### Exercise material:

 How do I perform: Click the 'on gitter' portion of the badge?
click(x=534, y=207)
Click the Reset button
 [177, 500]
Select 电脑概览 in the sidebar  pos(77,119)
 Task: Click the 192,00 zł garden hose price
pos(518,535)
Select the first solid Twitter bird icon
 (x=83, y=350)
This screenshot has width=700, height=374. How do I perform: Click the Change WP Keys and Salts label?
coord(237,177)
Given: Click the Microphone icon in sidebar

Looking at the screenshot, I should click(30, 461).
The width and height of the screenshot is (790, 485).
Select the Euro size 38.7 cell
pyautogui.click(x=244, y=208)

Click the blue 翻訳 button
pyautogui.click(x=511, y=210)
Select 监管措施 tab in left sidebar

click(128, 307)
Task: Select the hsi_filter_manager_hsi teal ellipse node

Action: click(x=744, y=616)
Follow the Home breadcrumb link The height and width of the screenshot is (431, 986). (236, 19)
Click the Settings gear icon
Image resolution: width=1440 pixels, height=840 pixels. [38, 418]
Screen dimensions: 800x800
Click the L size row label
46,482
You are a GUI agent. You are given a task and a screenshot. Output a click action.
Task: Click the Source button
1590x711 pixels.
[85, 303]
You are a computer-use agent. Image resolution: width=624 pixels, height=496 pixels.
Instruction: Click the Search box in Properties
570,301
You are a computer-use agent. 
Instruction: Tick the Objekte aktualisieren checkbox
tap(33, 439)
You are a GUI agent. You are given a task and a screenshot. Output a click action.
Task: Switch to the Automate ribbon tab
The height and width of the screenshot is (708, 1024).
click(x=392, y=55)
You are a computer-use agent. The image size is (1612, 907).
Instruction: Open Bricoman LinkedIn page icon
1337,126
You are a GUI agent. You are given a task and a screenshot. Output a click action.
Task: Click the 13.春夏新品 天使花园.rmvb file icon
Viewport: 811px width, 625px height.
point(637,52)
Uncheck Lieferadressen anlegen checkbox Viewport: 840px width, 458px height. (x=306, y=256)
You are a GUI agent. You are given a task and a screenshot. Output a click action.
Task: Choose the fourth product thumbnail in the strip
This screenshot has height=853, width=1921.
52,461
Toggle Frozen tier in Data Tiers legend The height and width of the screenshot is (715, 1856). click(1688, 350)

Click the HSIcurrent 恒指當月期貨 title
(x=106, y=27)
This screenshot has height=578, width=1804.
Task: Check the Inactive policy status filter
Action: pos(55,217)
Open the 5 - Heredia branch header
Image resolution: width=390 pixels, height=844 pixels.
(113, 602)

### Exercise goal:
Start with the line above that contains "Select 电脑概览 in" and stop after the line that contains "You are a computer-use agent. The". Output those lines exactly, and only those.

### Response:
Select 电脑概览 in the sidebar  pos(77,119)
 Task: Click the 192,00 zł garden hose price
pos(518,535)
Select the first solid Twitter bird icon
 (x=83, y=350)
This screenshot has width=700, height=374. How do I perform: Click the Change WP Keys and Salts label?
coord(237,177)
Given: Click the Microphone icon in sidebar

Looking at the screenshot, I should click(30, 461).
The width and height of the screenshot is (790, 485).
Select the Euro size 38.7 cell
pyautogui.click(x=244, y=208)

Click the blue 翻訳 button
pyautogui.click(x=511, y=210)
Select 监管措施 tab in left sidebar

click(128, 307)
Task: Select the hsi_filter_manager_hsi teal ellipse node

Action: click(x=744, y=616)
Follow the Home breadcrumb link The height and width of the screenshot is (431, 986). (236, 19)
Click the Settings gear icon
Image resolution: width=1440 pixels, height=840 pixels. [38, 418]
Screen dimensions: 800x800
Click the L size row label
46,482
You are a GUI agent. You are given a task and a screenshot. Output a click action.
Task: Click the Source button
1590x711 pixels.
[85, 303]
You are a computer-use agent. Image resolution: width=624 pixels, height=496 pixels.
Instruction: Click the Search box in Properties
570,301
You are a computer-use agent. 
Instruction: Tick the Objekte aktualisieren checkbox
tap(33, 439)
You are a GUI agent. You are given a task and a screenshot. Output a click action.
Task: Switch to the Automate ribbon tab
The height and width of the screenshot is (708, 1024).
click(x=392, y=55)
You are a computer-use agent. The image size is (1612, 907).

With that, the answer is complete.